'''

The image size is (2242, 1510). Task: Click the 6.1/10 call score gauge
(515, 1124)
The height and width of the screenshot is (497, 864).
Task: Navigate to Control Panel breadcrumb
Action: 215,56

'''

• _Task prompt_:
Output every line of the listing above as a Markdown table, with the columns Row and Line holding a row number and the line's text, and skip any blank lines.

• _Response to the task_:
| Row | Line |
|---|---|
| 1 | The image size is (2242, 1510). Task: Click the 6.1/10 call score gauge |
| 2 | (515, 1124) |
| 3 | The height and width of the screenshot is (497, 864). |
| 4 | Task: Navigate to Control Panel breadcrumb |
| 5 | Action: 215,56 |